* _Problem details_
Reproduce the listing below verbatim, starting from its first line and going on through the line that contains "coord(41,100)", both included.

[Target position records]

— start —

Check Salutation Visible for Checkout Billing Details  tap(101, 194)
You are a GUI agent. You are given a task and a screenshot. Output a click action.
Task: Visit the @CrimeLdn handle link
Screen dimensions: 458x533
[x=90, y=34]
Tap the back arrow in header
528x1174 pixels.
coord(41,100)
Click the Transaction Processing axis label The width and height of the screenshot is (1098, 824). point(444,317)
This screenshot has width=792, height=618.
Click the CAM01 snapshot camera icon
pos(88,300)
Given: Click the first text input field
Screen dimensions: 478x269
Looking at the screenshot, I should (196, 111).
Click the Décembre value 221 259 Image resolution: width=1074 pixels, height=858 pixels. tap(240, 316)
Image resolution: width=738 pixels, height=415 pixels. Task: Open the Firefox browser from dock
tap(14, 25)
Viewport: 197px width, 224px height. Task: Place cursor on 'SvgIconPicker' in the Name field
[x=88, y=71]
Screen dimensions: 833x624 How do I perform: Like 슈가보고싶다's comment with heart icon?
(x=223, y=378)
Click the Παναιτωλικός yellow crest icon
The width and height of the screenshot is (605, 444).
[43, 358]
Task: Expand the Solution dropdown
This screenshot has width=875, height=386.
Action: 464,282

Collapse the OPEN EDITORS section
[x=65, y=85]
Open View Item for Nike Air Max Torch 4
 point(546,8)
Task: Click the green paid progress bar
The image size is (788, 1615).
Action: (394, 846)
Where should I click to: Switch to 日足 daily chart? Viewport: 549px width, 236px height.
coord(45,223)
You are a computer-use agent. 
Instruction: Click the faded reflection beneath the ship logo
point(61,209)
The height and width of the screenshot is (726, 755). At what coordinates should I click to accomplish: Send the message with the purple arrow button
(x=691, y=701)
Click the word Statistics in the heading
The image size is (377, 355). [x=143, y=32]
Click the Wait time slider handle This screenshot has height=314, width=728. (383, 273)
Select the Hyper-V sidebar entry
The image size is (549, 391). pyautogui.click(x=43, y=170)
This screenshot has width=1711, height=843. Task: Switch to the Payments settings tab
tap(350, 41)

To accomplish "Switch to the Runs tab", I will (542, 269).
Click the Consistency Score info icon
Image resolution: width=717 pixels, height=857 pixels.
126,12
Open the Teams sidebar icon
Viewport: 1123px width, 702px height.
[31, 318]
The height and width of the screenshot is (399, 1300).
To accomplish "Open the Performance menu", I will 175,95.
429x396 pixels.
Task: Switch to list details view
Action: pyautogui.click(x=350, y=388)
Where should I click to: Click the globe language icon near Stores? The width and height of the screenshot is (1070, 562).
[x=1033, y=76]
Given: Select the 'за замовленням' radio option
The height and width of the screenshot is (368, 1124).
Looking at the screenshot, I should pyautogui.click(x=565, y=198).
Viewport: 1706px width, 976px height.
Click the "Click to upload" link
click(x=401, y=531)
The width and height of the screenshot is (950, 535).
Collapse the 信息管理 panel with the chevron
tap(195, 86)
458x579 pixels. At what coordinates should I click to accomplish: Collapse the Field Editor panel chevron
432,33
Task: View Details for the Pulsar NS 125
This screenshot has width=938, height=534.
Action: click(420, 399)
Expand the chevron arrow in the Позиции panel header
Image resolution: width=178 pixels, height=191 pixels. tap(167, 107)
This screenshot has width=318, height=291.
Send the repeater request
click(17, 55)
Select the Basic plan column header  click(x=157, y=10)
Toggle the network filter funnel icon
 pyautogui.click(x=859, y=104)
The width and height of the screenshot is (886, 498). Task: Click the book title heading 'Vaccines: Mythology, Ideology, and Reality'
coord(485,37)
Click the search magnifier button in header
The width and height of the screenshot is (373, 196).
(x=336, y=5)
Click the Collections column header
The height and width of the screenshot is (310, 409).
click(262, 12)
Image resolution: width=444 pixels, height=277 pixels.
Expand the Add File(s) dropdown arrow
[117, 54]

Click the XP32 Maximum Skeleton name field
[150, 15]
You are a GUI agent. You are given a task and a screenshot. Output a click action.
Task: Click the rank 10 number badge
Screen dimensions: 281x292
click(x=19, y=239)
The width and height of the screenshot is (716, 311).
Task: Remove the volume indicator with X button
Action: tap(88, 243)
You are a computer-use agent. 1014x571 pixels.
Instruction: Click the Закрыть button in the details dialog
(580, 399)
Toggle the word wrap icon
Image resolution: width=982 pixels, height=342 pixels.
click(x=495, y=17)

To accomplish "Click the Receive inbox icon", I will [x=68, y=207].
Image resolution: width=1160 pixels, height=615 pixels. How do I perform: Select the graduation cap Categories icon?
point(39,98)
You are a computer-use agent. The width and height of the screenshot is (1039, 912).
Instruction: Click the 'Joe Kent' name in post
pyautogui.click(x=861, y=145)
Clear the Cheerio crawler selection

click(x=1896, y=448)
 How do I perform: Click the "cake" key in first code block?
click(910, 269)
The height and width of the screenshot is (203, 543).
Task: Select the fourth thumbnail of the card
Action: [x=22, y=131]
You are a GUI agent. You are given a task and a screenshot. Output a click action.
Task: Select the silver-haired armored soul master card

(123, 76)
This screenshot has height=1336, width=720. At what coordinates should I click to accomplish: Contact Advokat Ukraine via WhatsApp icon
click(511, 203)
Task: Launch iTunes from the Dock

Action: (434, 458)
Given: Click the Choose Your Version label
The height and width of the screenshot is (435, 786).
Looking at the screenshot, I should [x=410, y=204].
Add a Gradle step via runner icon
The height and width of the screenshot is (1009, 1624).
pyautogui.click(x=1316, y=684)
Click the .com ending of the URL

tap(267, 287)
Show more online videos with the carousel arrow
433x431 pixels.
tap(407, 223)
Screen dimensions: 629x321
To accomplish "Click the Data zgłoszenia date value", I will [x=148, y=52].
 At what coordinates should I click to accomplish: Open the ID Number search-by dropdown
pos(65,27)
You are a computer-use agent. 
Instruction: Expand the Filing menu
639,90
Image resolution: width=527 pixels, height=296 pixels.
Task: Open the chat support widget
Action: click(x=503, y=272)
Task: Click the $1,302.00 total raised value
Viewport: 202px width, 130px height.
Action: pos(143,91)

— end —

* _Full answer_
Check Salutation Visible for Checkout Billing Details  tap(101, 194)
You are a GUI agent. You are given a task and a screenshot. Output a click action.
Task: Visit the @CrimeLdn handle link
Screen dimensions: 458x533
[x=90, y=34]
Tap the back arrow in header
528x1174 pixels.
coord(41,100)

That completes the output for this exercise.